By the time you read this, parliament will have been formally dissolved ahead of the general election on 8 June. But what actually happens at national level? How does it affect our responses to ongoing consultations and to calls for evidence by parliamentary select committees?
The dissolution of parliament has a big effect on select committees. These committees produce inquiry reports on topics, which are then submitted to the relevant government department for a formal response to be made. The committees seek to influence policy direction, and it’s up to the government to then respond to the recommendations that the committee makes.

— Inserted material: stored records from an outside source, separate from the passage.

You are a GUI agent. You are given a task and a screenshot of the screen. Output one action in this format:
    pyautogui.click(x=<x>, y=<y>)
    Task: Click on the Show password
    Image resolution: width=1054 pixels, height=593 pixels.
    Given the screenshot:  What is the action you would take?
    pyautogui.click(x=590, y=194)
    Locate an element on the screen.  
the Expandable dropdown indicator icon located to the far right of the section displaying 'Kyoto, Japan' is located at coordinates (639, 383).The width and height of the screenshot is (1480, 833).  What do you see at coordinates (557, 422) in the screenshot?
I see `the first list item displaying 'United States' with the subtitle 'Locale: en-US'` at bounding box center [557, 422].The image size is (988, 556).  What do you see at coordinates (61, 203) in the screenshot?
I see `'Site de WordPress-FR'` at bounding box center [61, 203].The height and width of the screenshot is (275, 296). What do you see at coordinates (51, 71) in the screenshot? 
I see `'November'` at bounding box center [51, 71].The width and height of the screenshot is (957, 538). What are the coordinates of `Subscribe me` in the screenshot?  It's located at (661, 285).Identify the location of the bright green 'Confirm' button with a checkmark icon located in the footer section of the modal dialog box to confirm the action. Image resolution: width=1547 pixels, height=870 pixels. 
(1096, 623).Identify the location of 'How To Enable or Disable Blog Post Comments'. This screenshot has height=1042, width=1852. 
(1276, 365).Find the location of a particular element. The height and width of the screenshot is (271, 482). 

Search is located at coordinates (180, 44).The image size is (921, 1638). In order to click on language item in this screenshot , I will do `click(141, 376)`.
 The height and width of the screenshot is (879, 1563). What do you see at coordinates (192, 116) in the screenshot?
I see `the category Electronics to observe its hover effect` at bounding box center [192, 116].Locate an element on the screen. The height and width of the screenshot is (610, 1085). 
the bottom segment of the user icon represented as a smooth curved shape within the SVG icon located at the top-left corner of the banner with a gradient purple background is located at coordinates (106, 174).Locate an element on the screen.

Since the 2015 parliament, around 300 inquiries of various sizes have been undertaken. Inquiries that were still in play have had to be ‘washed up’, to use the highly technical term used in this scenario! Taking the EFRA Select Committee as an example, its work on rural tourism, to which we were active contributors, hasn’t been concluded. A letter has instead been sent by the outgoing chair to the Defra minister currently responsible, setting out interim findings.
Ministers continue to serve, but have to separate their role in restricted government business from their campaign roles. The civil service continues to support the government, but it does so under stricter rules. During the campaign period, no new appointments, contracts or big areas of policy can be announced, and civil servants can’t provide support to ministers working on the campaign.
Civil servants have been operating under guidance for the pre-election period since it commenced on 22 April. The government had planned a Queen’s speech and a raft of new legislation for early May. Civil servants will instead be busy on preparing policy briefings ahead of incoming ministerial teams, as well as studying all the party manifestos for inclusion of policy commitments likely to either strengthen or move away from the existing policy direction of departments. They’ll also be looking at consultations.
According to the Cabinet Office’s ‘General election 2017: guidance for civil servants‘ document, if a consultation is already ongoing, it should continue as normal. However, it also says that government departments should “not take any steps during an election period that will compete with parliamentary candidates for the public’s attention“. An issue as controversial as rail franchising, for example, will certainly be on the minds of many parliamentary candidates. The Department for Transport announced that they’d cancelled five remaining public meetings as part of their consultation on the South Eastern rail franchise, due to end on 23 May. Whilst a consultee should have enough information at their disposal to give intelligent consideration and input into the process, cancelling public meetings may appear to take that opportunity from them. Normally, this could be grounds for legal challenge, but because of the pre-election period special rules apply, and the government has every right to cancel public meetings while the consultation is still live.
The guidance document does allow for consultation to be extended or to be given extra publicity (after the election) if the consultor believes that cancelling it or postponing it might be detrimental to the consultation, but it’s down to the individual departments’ discretion to take these steps. In addition, those consultations not deemed controversial and which don’t carry much publicity can go ahead, and the guidance documents should take into account the “circumstances of each consultation.”
Any received responses to a consultation during the pre-election period should still be welcomed and put forward to the decision makers, but departments should refrain from commenting on them or generating publicity about them. Shropshire Council’s own approach will of necessity be one of pragmatism where we’ve submitted responses to calls for evidence, and may now anticipate a degree of delay at national level. This may usefully be coupled with articulation of our proactive approaches to policy in ways that demonstrate our commitment to delivery on local outcomes, notwithstanding national changes.